TASK DETAILS: Nothing but the lines from the start of the records below through the line that has "News (252, 1330)" should appear, each exactly as given.
ENTRIES SHOWN Start Marker
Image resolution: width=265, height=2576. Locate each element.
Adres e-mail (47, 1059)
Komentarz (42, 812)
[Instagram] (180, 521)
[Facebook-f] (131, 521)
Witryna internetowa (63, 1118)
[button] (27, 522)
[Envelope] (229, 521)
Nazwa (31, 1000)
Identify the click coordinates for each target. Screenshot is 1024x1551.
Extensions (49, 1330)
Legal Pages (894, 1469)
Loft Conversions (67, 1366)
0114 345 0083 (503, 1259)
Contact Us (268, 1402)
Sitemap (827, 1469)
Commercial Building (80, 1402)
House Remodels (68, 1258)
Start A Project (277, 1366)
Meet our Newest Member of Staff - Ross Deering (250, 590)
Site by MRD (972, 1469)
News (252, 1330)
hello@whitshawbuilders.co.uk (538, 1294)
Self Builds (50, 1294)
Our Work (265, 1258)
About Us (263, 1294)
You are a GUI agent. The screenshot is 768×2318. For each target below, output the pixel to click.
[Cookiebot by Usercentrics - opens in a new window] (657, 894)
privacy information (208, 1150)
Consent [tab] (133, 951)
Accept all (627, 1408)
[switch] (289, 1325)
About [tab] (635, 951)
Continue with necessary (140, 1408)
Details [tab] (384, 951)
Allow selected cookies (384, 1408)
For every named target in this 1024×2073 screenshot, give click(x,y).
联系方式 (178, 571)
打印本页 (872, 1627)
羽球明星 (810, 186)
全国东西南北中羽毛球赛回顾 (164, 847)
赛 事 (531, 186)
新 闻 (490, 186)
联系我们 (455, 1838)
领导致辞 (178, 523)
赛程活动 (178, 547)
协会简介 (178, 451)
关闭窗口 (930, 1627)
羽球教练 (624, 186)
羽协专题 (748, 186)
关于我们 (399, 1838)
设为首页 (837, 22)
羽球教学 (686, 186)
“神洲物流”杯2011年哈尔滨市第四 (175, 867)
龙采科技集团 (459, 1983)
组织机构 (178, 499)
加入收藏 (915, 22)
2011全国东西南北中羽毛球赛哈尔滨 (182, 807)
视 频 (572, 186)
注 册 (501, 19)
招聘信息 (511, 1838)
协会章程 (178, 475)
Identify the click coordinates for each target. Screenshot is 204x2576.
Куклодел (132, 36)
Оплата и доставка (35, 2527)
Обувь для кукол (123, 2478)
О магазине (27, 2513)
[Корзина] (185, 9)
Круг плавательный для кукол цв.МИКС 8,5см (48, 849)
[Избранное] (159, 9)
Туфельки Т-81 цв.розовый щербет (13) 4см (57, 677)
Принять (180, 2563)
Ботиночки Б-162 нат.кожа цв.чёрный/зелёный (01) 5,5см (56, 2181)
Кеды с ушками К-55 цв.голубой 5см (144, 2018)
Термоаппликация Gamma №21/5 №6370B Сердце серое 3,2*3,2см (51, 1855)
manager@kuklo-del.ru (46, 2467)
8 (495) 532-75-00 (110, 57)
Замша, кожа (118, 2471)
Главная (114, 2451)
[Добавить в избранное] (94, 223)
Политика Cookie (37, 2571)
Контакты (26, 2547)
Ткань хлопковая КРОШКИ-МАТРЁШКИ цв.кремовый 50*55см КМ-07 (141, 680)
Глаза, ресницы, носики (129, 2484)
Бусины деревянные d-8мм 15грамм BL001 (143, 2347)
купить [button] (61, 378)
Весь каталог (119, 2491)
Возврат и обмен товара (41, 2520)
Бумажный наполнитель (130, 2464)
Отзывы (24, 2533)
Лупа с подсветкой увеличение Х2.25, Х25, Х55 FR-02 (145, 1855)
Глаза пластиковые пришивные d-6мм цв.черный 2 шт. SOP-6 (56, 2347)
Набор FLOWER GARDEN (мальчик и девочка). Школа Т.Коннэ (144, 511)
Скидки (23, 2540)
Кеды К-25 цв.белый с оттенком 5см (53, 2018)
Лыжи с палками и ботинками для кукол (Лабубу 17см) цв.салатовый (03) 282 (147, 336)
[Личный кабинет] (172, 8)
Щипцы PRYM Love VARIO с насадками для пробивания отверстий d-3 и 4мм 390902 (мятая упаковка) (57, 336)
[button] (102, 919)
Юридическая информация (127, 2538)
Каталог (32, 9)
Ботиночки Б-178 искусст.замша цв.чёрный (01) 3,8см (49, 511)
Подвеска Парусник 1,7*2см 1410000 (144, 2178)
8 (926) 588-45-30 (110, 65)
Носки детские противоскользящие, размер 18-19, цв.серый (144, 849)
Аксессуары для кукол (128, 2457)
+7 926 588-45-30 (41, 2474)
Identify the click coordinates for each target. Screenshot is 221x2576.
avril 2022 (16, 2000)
ENTRIES SHOWN End Marker
EXPECTED ANSWER:
Image resolution: width=265, height=2576. Locate each element.
Adres e-mail (47, 1059)
Komentarz (42, 812)
[Instagram] (180, 521)
[Facebook-f] (131, 521)
Witryna internetowa (63, 1118)
[button] (27, 522)
[Envelope] (229, 521)
Nazwa (31, 1000)
Identify the click coordinates for each target. Screenshot is 1024x1551.
Extensions (49, 1330)
Legal Pages (894, 1469)
Loft Conversions (67, 1366)
0114 345 0083 (503, 1259)
Contact Us (268, 1402)
Sitemap (827, 1469)
Commercial Building (80, 1402)
House Remodels (68, 1258)
Start A Project (277, 1366)
Meet our Newest Member of Staff - Ross Deering (250, 590)
Site by MRD (972, 1469)
News (252, 1330)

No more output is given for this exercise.